● **What you will do**: Reproduce the data below word for word, setting aside any picture it holds.

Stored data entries
# # # #
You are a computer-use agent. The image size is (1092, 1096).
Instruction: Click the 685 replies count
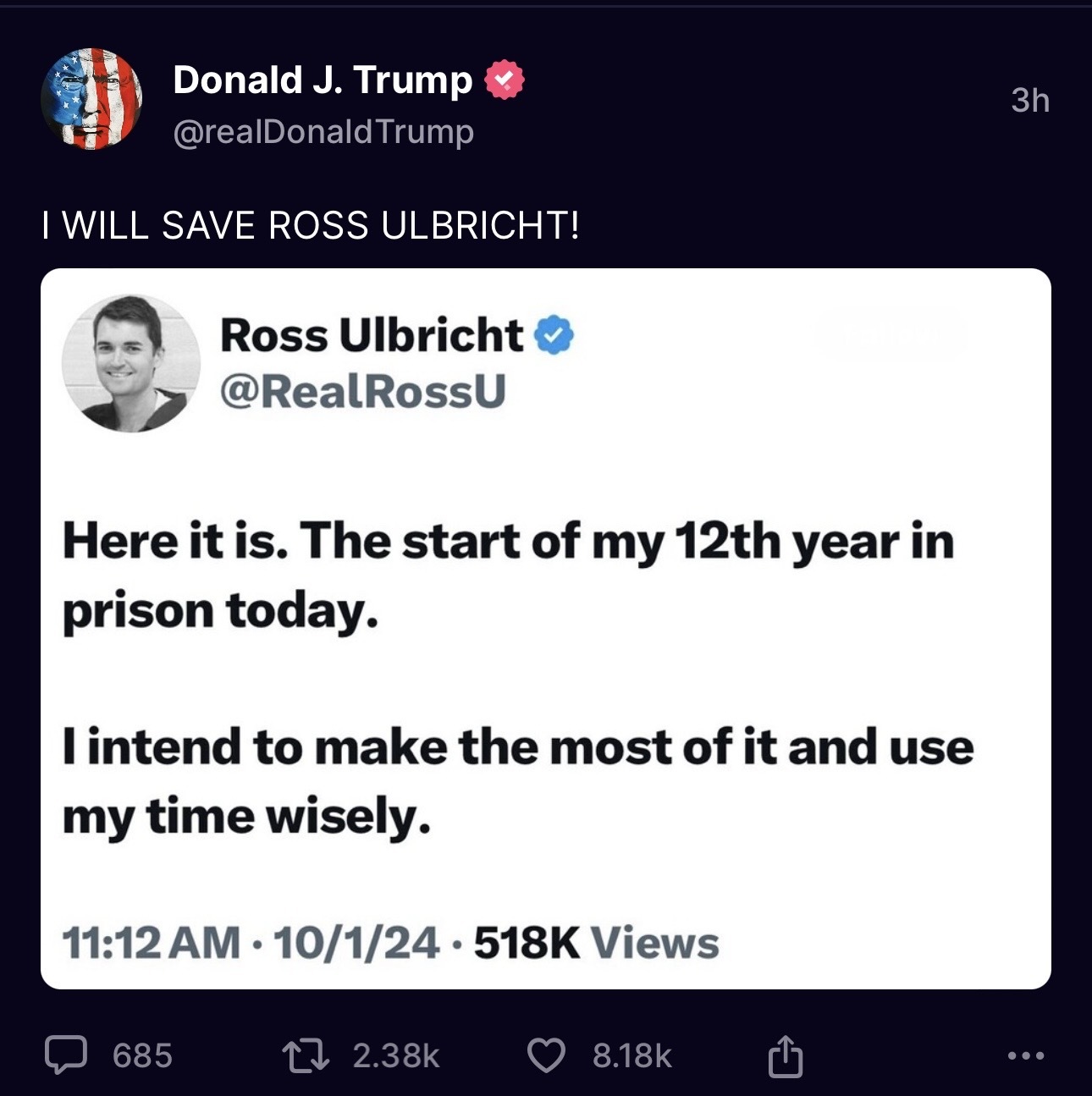click(x=141, y=1055)
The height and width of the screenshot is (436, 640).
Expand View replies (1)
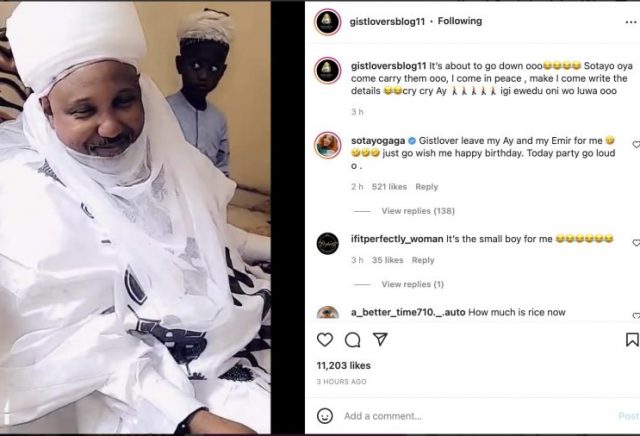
# # # #
● **Solution below**:
You are a computer-use agent. The image size is (1092, 1096).
Instruction: Click the 685 replies count
click(x=141, y=1055)
The height and width of the screenshot is (436, 640).
Expand View replies (1)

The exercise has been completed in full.